How Long Do Agencies Have to Keep Records?

How Long Do Agencies Have to Keep Records?

Q: How long do state agencies have to keep records?  The Department of Fish and Game tells us they destroyed the records we wanted because they are over 4 years old.

A: Nothing in the California Public Records Act (“PRA”) addresses a local agency’s obligation to retain records.  See 64 Op. Atty Gen. Cal. 317 (1981) (“Nothing in the Public Records Act purports to govern destruction of records … Its sole function is to provide for disclosure.”).  Instead, an agency’s obligation to retain records are addressed by a variety of record retention laws.

For example, Section 34090 of the Government Code provides for the lawful destruction of city records in certain circumstances:

Unless otherwise provided by law, with the approval of the legislative body by resolution and the written consent of the city attorney, the head of a city department may destroy any city record, document, instrument, book or paper, under his charge, without making a copy thereof, after the same is no longer required. This section does not authorize the destruction of:

(a) Records affecting the title to real property or liens thereon.
(b) Court records.
(c) Records required to be kept by statute.
(d) Records less than two years old.
(e) The minutes, ordinances, or resolutions of the legislative body or of a city board or commission.

Section 34090.5 further provides that:
Notwithstanding the provisions of Section 34090, the city officer having custody of public records, documents, instruments, books, and papers, may, without the approval of the legislative body or the written consent of the city attorney, cause to be destroyed any or all of the records, documents, instruments, books, and papers, if all of the following conditions are complied with:
(a) The record, paper, or document is photographed, microphotographed, reproduced by electronically recorded video images on magnetic surfaces, recorded in the electronic data processing system, recorded on optical disk, reproduced on film or any other medium that is a trusted system and that does not permit additions, deletions, or changes to the original document, or reproduced on film, optical disk, or any other medium in compliance with Section 12168.7 for recording of permanent records or nonpermanent records.
(b) The device used to reproduce the record, paper, or document on film, optical disk, or any other medium is one which accurately and legibly reproduces the original thereof in all details and that does not permit additions, deletions, or changes to the original document images.
(c) The photographs, microphotographs, or other reproductions on film, optical disk, or any other medium are made as accessible for public reference as the original records were.
(d) A true copy of archival quality of the film, optical disk, or any other medium reproductions shall be kept in a safe and separate place for security purposes.
However, no page of any record, paper, or document shall be destroyed if any page cannot be reproduced on film with full legibility. Every unreproducible page shall be permanently preserved in a manner that will afford easy reference. For the purposes of this section, every reproduction shall be deemed to be an original record and a transcript, exemplification, or certified copy of any reproduction shall be deemed to be a transcript, exemplification, or certified copy, as the case may be, of the original.

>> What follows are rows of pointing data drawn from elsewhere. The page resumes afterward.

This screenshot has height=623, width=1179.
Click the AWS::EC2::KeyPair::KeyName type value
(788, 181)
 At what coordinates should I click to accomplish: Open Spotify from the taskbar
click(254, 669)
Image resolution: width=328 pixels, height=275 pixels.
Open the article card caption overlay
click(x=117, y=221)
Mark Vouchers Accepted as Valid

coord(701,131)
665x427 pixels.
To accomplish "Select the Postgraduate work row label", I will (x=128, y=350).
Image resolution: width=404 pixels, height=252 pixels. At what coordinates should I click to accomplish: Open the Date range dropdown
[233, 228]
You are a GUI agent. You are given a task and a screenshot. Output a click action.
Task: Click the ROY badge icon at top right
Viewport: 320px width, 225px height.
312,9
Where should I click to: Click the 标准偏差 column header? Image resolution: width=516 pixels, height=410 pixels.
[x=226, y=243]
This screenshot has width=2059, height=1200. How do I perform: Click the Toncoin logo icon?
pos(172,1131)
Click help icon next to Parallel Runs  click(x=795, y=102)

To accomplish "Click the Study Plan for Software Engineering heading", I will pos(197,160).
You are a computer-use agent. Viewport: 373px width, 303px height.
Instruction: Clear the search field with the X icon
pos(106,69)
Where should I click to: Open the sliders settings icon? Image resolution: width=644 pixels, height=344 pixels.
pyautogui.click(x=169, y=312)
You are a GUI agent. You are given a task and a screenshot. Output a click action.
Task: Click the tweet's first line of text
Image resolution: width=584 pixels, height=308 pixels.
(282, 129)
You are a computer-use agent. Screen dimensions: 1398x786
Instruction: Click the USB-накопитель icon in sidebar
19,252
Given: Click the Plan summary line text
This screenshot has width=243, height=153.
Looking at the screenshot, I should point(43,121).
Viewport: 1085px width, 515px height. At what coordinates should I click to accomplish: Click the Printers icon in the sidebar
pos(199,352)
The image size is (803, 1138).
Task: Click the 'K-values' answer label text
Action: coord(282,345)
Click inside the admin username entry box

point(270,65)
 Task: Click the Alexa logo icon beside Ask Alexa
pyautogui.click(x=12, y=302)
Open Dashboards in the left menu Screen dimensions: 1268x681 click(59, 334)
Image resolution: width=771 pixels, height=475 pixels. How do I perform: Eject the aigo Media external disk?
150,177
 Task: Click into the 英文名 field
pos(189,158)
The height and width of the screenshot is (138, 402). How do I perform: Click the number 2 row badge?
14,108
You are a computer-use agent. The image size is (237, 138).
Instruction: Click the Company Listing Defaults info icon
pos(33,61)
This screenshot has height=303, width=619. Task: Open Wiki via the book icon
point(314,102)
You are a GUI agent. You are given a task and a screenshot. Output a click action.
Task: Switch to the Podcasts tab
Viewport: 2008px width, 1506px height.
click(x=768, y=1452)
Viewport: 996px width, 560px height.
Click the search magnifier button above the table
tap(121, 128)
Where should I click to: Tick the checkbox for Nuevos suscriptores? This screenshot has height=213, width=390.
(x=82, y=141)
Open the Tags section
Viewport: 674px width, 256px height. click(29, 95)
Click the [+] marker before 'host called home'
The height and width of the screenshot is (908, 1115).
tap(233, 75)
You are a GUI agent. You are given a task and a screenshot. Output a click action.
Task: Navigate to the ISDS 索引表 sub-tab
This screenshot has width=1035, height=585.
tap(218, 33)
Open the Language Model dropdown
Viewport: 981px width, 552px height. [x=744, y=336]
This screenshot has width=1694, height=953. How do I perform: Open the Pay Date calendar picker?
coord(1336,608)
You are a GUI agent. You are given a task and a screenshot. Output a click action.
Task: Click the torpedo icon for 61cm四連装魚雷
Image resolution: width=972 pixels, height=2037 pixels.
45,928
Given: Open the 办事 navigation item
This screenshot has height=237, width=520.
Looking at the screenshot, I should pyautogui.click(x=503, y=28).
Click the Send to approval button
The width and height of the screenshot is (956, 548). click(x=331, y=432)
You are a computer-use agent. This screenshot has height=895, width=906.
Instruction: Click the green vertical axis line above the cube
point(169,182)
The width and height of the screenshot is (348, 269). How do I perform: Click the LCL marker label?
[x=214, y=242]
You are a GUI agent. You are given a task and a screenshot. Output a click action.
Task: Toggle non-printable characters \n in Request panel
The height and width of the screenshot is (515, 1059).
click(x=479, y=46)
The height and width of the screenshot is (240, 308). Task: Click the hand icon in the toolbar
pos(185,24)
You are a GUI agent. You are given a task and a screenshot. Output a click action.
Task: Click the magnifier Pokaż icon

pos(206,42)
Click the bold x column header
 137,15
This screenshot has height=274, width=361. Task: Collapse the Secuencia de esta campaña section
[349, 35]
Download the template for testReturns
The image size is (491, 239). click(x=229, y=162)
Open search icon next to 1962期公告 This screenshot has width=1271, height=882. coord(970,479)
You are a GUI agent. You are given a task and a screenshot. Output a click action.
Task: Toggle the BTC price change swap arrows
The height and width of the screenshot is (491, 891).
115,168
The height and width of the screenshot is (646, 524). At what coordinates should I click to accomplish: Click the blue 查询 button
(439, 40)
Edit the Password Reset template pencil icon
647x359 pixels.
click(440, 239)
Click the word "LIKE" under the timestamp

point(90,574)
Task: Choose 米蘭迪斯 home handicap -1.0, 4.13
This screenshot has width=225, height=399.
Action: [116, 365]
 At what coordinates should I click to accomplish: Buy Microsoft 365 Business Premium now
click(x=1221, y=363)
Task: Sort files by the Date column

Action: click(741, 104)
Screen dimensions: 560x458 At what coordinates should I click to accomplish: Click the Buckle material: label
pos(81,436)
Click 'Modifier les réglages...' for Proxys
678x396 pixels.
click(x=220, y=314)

Finally, Government Code Section 6200 provides that:

Every officer having the custody of any record, map, or book, or of any paper or proceeding of any court, filed or deposited in any public office, or placed in his or her hands for any purpose, is punishable by imprisonment in the state prison for two, three, or four years if, as to the whole or any part of the record, map, book, paper, or proceeding, the officer willfully does or permits any other person to do any of the following:
(a) Steal, remove, or secrete.
(b) Destroy, mutilate, or deface.
(c) Alter or falsify.

Based on the information you provided, it does not appear that the records you seek would fall under these provisions, but it depends whether the specific records you seek are covered by the code provisions cited above.  Turning back to the PRA, in the event of an improper denial of access to records, the ultimate recourse is to initiate litigation, in the form of a proceeding for injunctive or declarative relief, or a writ of mandate.  See Cal Gov’t Code Section 6258.  When a petition is filed, “the court shall order the officer or person charged with withholding the records to disclose the public record or show cause why he or she should not do so.”  Cal Gov’t Code Section 6259(a).  The PRA also provides that prevailing parties in a PRA litigation be awarded their attorneys’ fees.  Govt. Code § 6259(d) (“The court shall award court costs and reasonable attorney fees to the plaintiff should the plaintiff prevail in litigation filed pursuant to this section. The costs and fees shall be paid by the public agency of which the public official is a member or employee and shall not become a personal liability of the public official. If the court finds that the plaintiff’s case is clearly frivolous, it shall award court costs and reasonable attorney fees to the public agency.”).

I am not aware of any reported court case in which a person brought an action under the PRA after an agency destroyed requested records.  As explained above, the PRA does itself protect against the destruction of records, but if the documents are being improperly withheld on some other basis, such an action might be appropriate.